Tentukan apakah tiap pernyataan berikut sesuai dengan teks tentang kriteria pemimpin. Jawab ya atau tidak, lalu sertakan kutipan persis dari teks yang menentukan jawabannya. (a) Ada dua pasang calon yang akan bertarung pada pilkada kali ini. (b) Pasangan Irwan Prayitno - Nasrul Abit mendapat nomor urut 1. (c) H Emzalmi Zaini ditemui di rumahnya.

====== Kutipan Teks ======

Inilah Kriteria Pemimpin Menurut H Emzalmi Zaini

Inilah Kriteria Pemimpin Menurut H Emzalmi Zaini
BentengSumbar.com --- Sebagai tokoh masyarakat Basa Si Ampek Baleh (Pauh IX dan Pauh V), H Emzalmi Zaini mengharapkan pelaksanaan pilkada dapat berjalan aman dan lancar, tanpa ada kendala yang berarti. Namun, yang namanya politik, tidak terlepas dari berbagai kepentingan. 

"Tentu kita mengambil contoh ka nan sudah, tuah ka nan manang, bahwa proses pilkada tidak bisa dipisahkan dengan berbagai kepentingan. Apakah itu kepentingan pembangunan? Apakah itu kepentingan bersama? Atau kepentingan untuk jangka pendek dan jangka panjang," ujar Wakil Walikota Padang ini, Kamis (3/9/2015), ketika ditemui di ruangan kerjanya.  

Berdasarkan penetapan yang dilaksanakan Komisi Pemilihan Umum Sumatera Barat, ada dua pasang calon yang akan 'bertarung' pada pilkada kali ini. Mereka adalah Muslim Kasim - Fauzi Bahar dengan nomor urut 1, dan Irwan Prayitno - Nasrul Abit dengan nomor urut dua. Menurut Emzalmi, kedua pasangan ini merupakan orang-orang yang telah berpengalaman, dan memiliki kapasitas yang memadai untuk itu.

"Kita sudah tahu bahwa untuk pilkada gubernur yang akan datang, sudah ada dua calon yang ditetapkan, yaitu Muslim Kasim - Fauzi Bahar, dan Irwan Prayitno - Nasrul Abit. Kedua pasang calon ini merupakan orang-orang yang telah berpengalaman, punya kapasitas yang memadai untuk itu. Tetapi tentu ada kelebihan dan kekurangan. Dan masing-masing  kelebihan dan kekurangan itu, bisa kita nilai atau disigi sendiri oleh masyarakat," ungkap mantan Sekretaris Daerah Kota Padang di zaman Walikota Fauzi Bahar ini.  

Dikatakannya, di Minangkabau, seorang pemimpin yang patut didukung itu memiliki kriteria tertentu. Diantaranya adalah ketokohan, ketakihan, dan ketakahan. Ketiaga syarat tersebut merupakan satu kesatuan yang tidak bisa dipisahkan. 

"Pertama, tentu kita melihat ketokohan seseorang. Apakah ketokohannya pada tingkat Sumatera Barat sudah diakui oleh masyarakat banyak ? Kemudian, ketokohan pada tingkat Sumatera Barat ini akan lebih sempurna jika juga diakui secara nasional. Atau piling tidak, ditingkat nasional dia sudah pernah berkiprah dan membuktikan prestasinya," terangnya.

====== Bahan yang Disediakan ======

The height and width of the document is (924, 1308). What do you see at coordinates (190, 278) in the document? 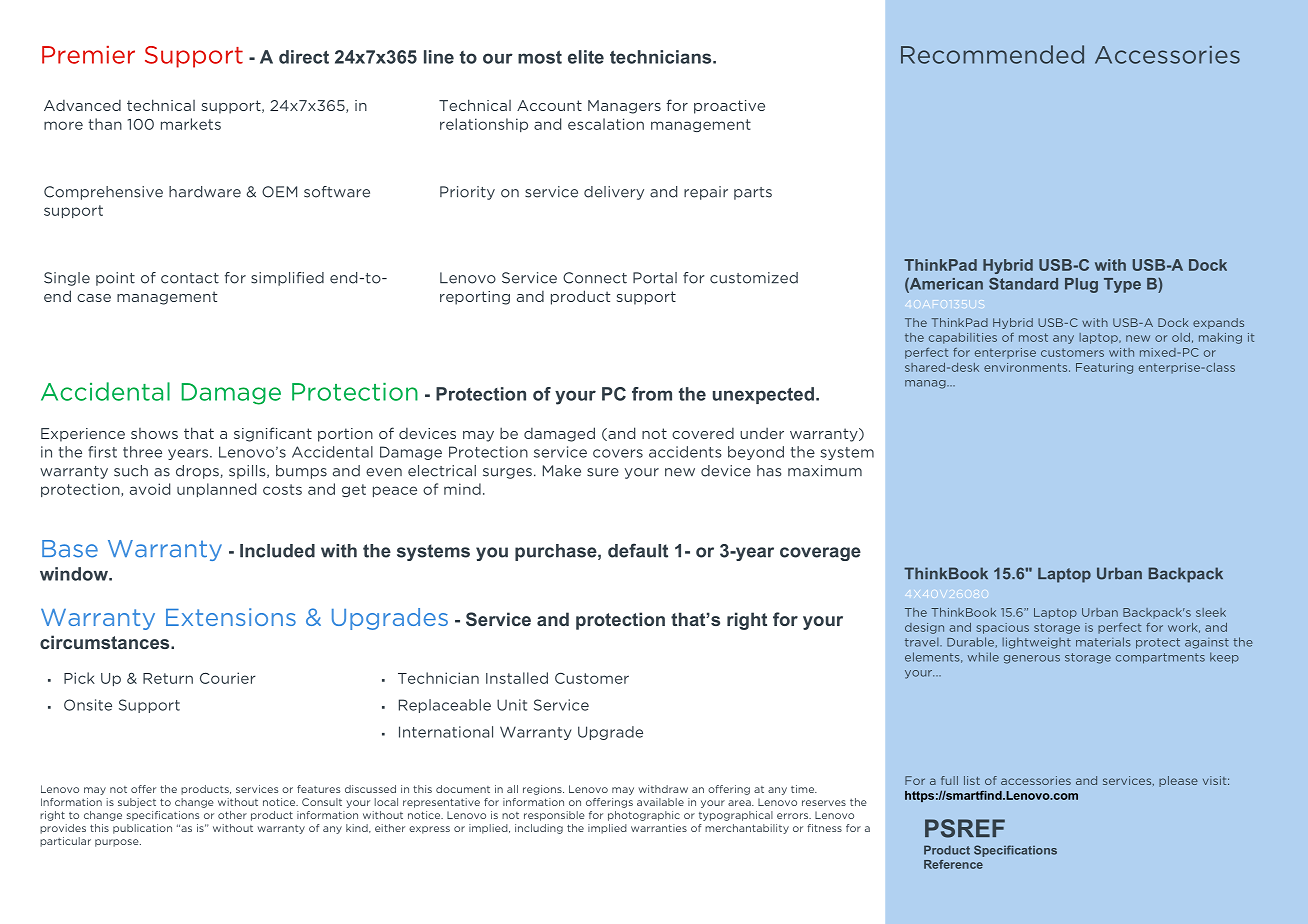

======
====== Bahan yang Disediakan ======

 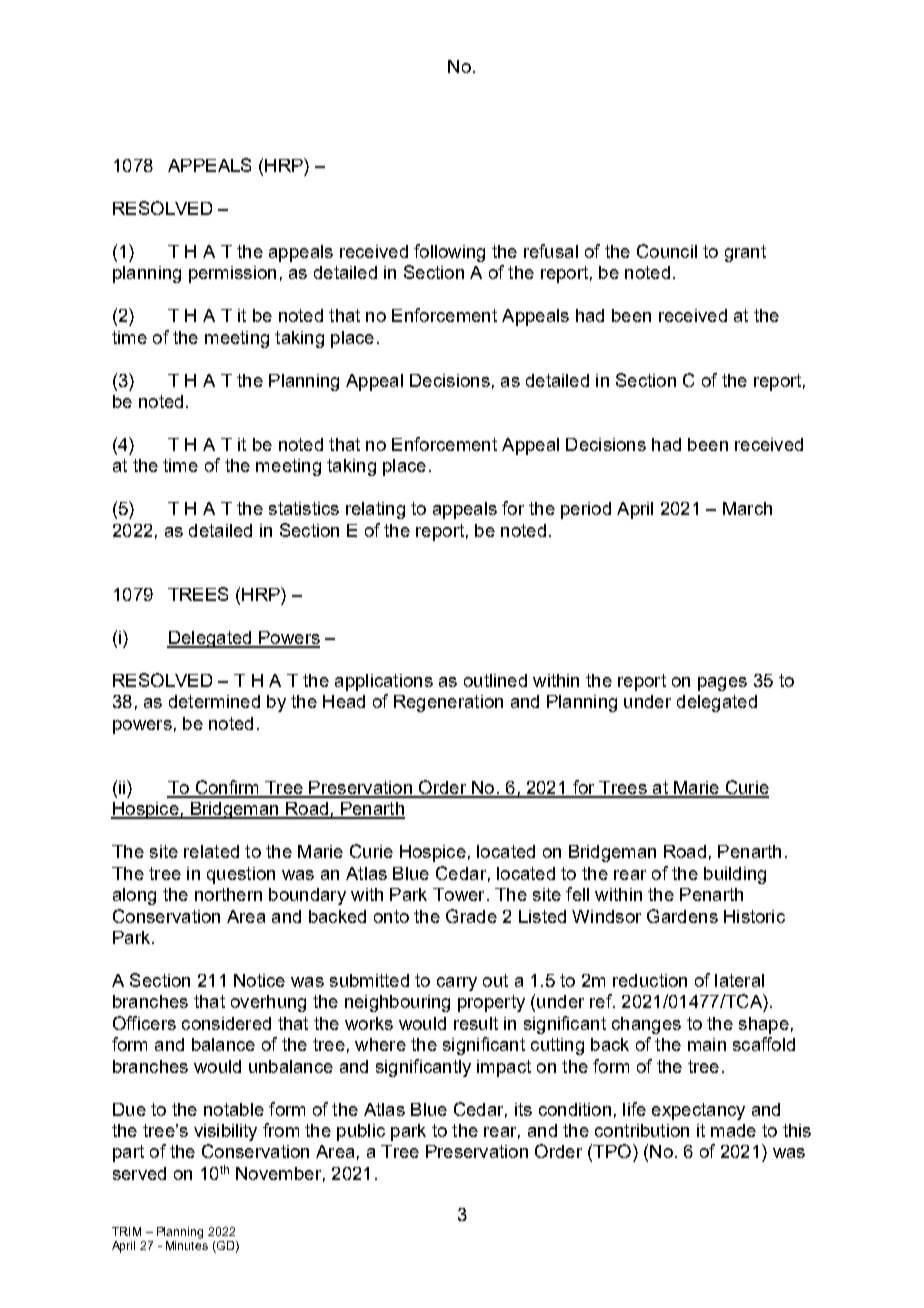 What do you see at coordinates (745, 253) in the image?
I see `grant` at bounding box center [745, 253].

======

▶ [Kunci Jawaban]
(a) Ya: "ada dua pasang calon yang akan 'bertarung' pada pilkada kali ini"
(b) Tidak: "Irwan Prayitno - Nasrul Abit dengan nomor urut dua"
(c) Tidak: "ketika ditemui di ruangan kerjanya"